**TASK**
Only these lines of the data below are wanted: the one with "Screen dimensions: 1270x952", the one with "Select THE WEB search radio button", and any lines between them, each repeated exactly.

[Opening RECORDS SUPPLIED section]

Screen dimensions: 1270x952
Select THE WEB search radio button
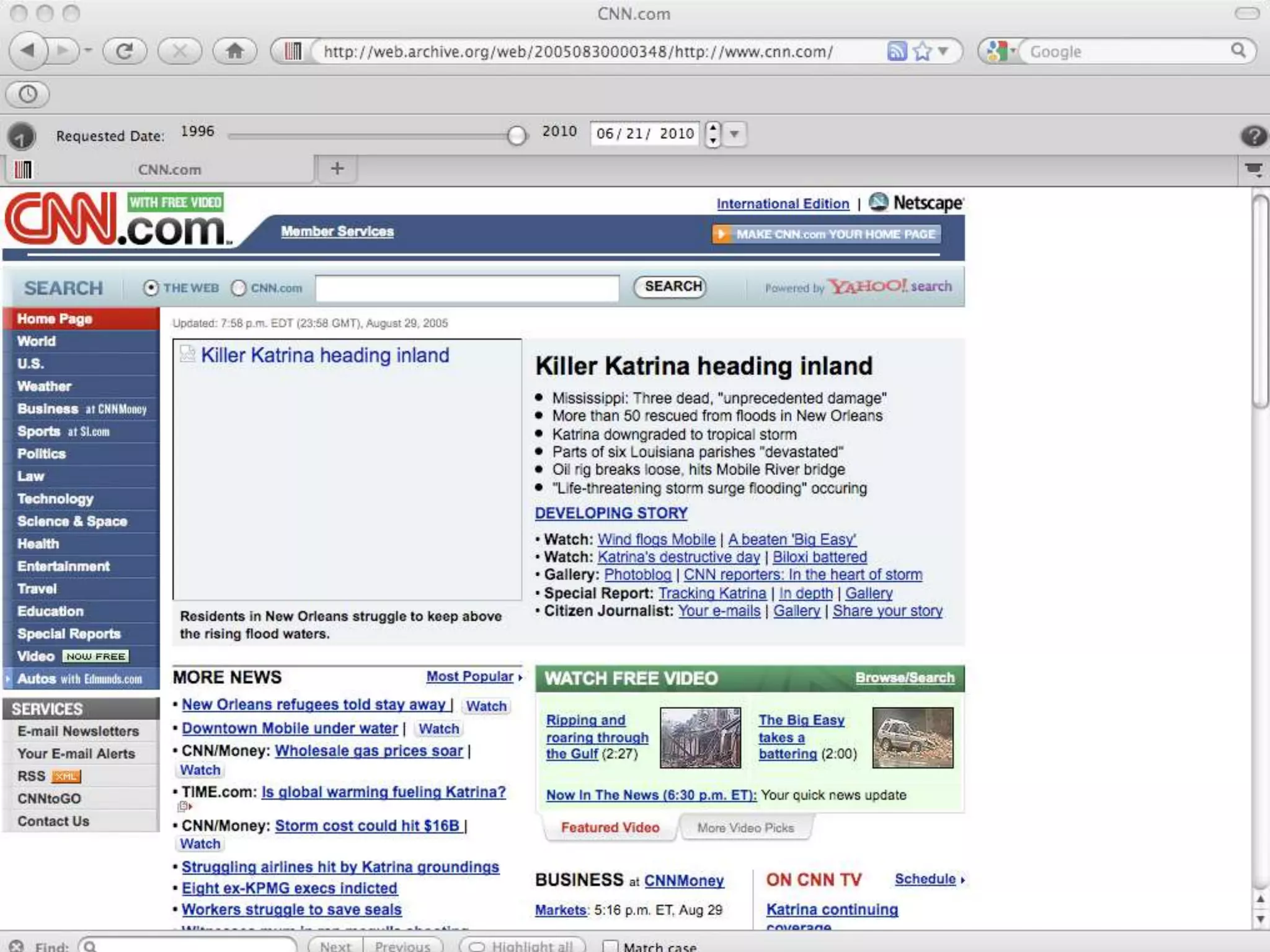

[Closing RECORDS SUPPLIED section]
[Opening RECORDS SUPPLIED section]

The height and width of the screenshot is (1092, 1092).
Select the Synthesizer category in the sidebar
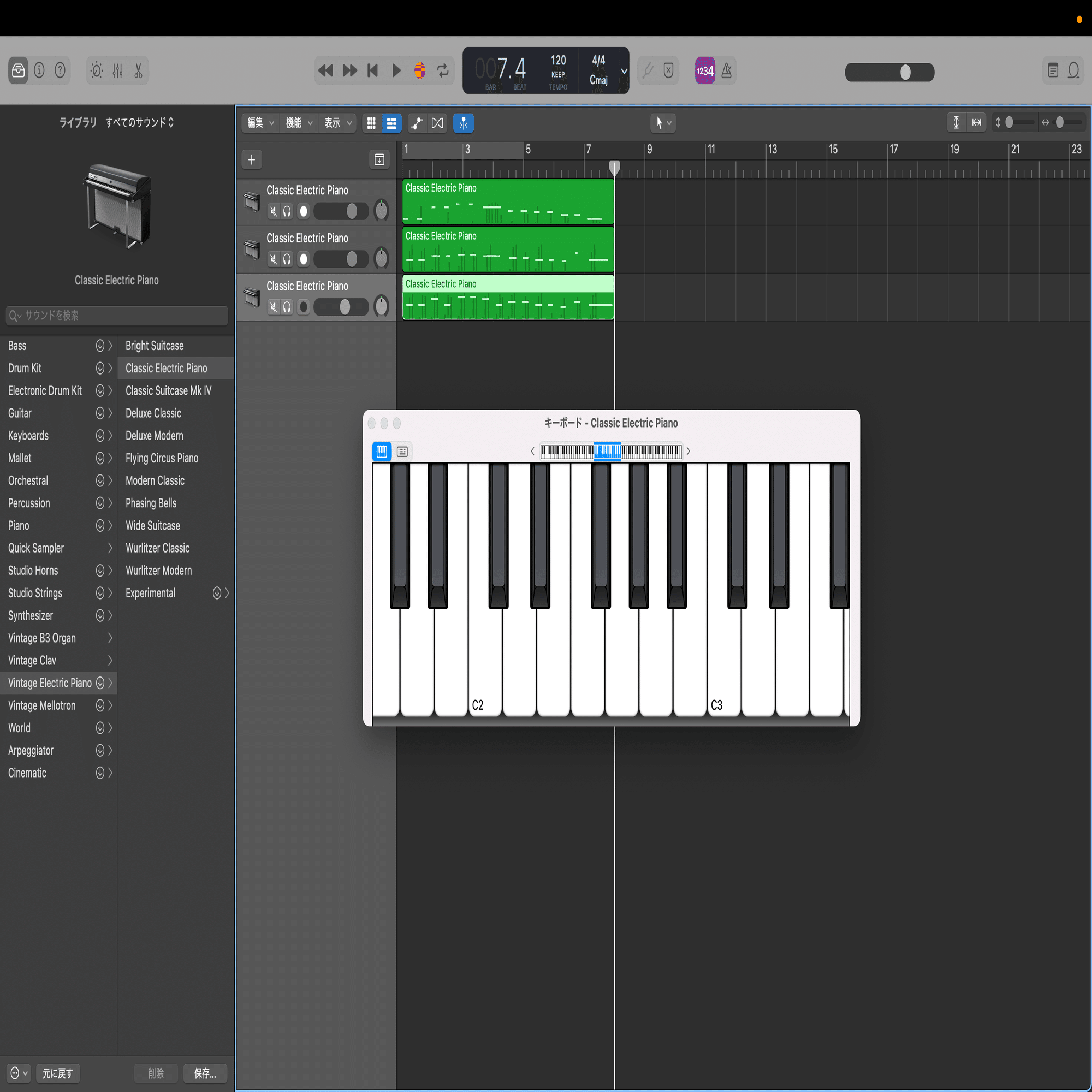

[Closing RECORDS SUPPLIED section]
[Opening RECORDS SUPPLIED section]

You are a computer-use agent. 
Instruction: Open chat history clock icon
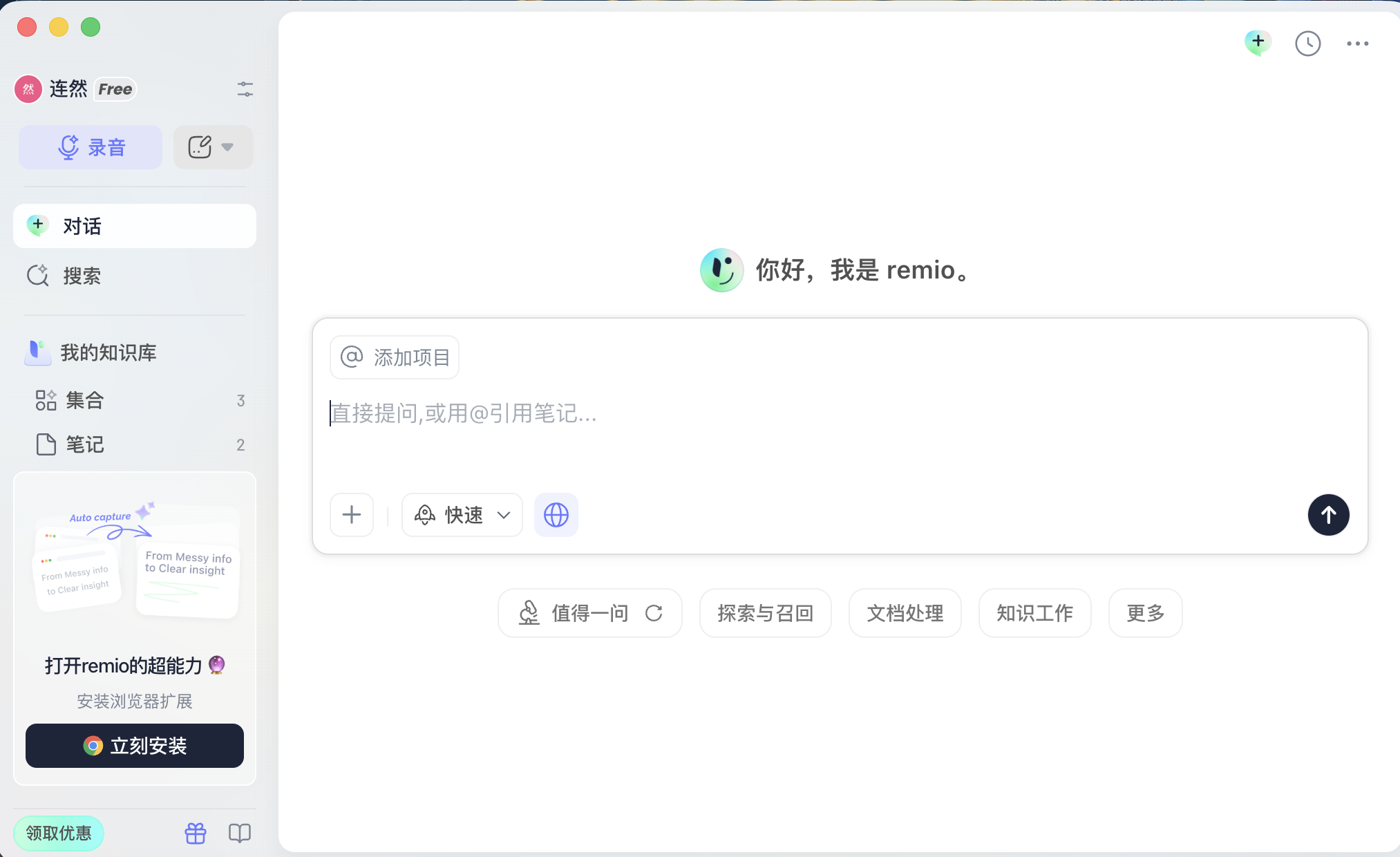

[Closing RECORDS SUPPLIED section]

**EXERCISE ANSWER**
Screen dimensions: 1270x952
Select THE WEB search radio button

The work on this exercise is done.